The twenty-third psalm is unarguably one of the most beautiful songs ever sung. Here David eloquently describes the benefits of knowing God. These include frequent rests in the green pastures of divine mercy, daily walks beside still waters with the Lord, and the restoration of the Holy Spirit when the cares of life leave us weary (vs. 2-3). Perhaps these verses were again at the forefront of David’s mind as he later penned Psalm 68:19, “Blessed be the Lord, who daily loadeth us with benefits.”
Of course the same Shepherd that leads us faithfully in the paths of righteousness also promises us His presence as we walk through the valley of death’s shadow.

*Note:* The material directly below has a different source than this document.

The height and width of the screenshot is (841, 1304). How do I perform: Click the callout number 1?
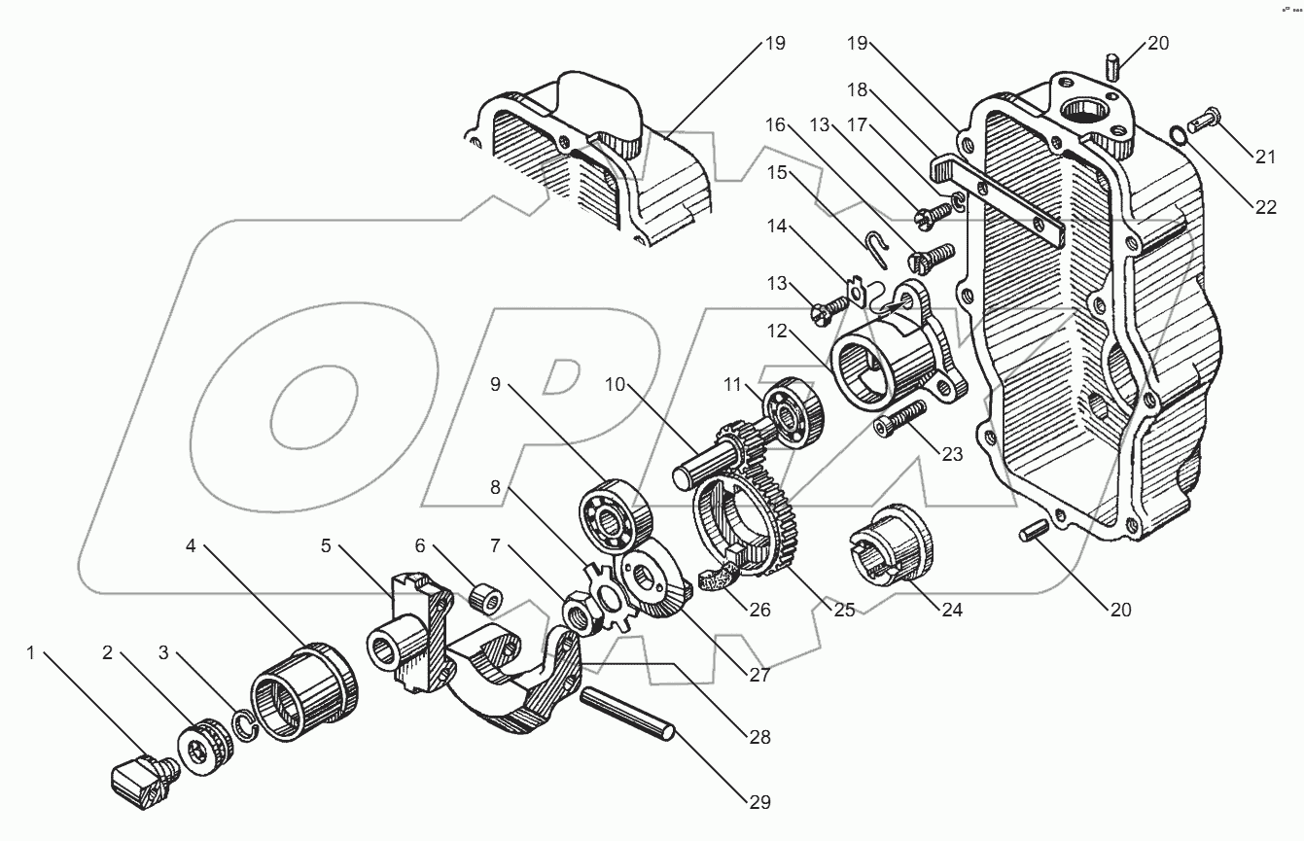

Three things are especially noteworthy here:
First of all, the valley is inevitable.
Trials are certain, but so is the love of God and the assurance of our redemption.
David ends verse three in contemplation of the paths of righteousness, and then immediately continues, “Yea, though I walk through the valley . . .” The implication is that the path of righteousness actually leads through this valley. It’s never a matter of if, but when you will encounter it. “The way of holiness” (Isa. 35:8) will indeed lead us to heaven, but following its course unavoidably means encountering difficulty along the way.
The words of Christ in John 16:33 are quoted far less frequently than Psalm 23, but they carry a similar message: “In the world ye shall have tribulation: but be of good cheer; I have overcome the world.” Trials are certain, but so is the love of God and the assurance of our redemption (1 John 5:13). And because of this we can “rejoice evermore” (1 Thess. 5:16) and say with David, “I will fear no evil.”
Secondly, peace is persistent.
These six verses represent the theme of David’s life: uncertain circumstances endured by the grace of his unchanging, ever-present God. The spiritual rest he found in the green pastures of verse two was not withheld as he passed through the valley of verse four. In fact, the transition is so sudden that it would seem these pastures of peace were actually found in the very middle of the chaos that so often characterized the Psalmist’s life.
As a shepherd, he faced wild animals that came against his flock. As a young man, he encountered Goliath who “defied the armies of the living God” (1 Sam. 17:36). As the Lord’s chosen successor to king Saul, he slept in a cave fearing for his life. As a father, his rebellious son Absalom attempted to usurp the throne. But as God’s child, he feasted daily at the table of the Lord in the presence of his enemies. His cup overflowed as he considered the goodness and mercy of God, who graciously “sendeth the springs into the valleys” (Ps. 104:10).
Finally, the trial is temporary.
Although David accepted the inevitability of the valley and made the best of his time there, he joyfully anticipated the day when there “shall be no more death, neither sorrow, nor crying” (Rev. 21:4). He would not dwell here forever, and so he wrote, “Yea, though I walk through the valley.” (The key word here is through.) He would indeed pass through its dark shadows, but this was not his final destination; his eternal home and resting place would be the “house of the Lord”, where he would dwell in peace forever.
Just four chapters later, David proclaimed from the valley, “Though an host should encamp against me, my heart shall not fear” (Ps. 27:3). This proclamation was not made in self-confidence, but in absolute faith in the God who promised, “When thou passest through the waters, I will be with thee” (Isa. 43:2). As he awaited his deliverance, his prayer was simple and sincere: “One thing have I desired of the LORD, that will I seek after; that I may dwell in the house of the LORD all the days of my life, to behold the beauty of the LORD” (Ps. 27:4).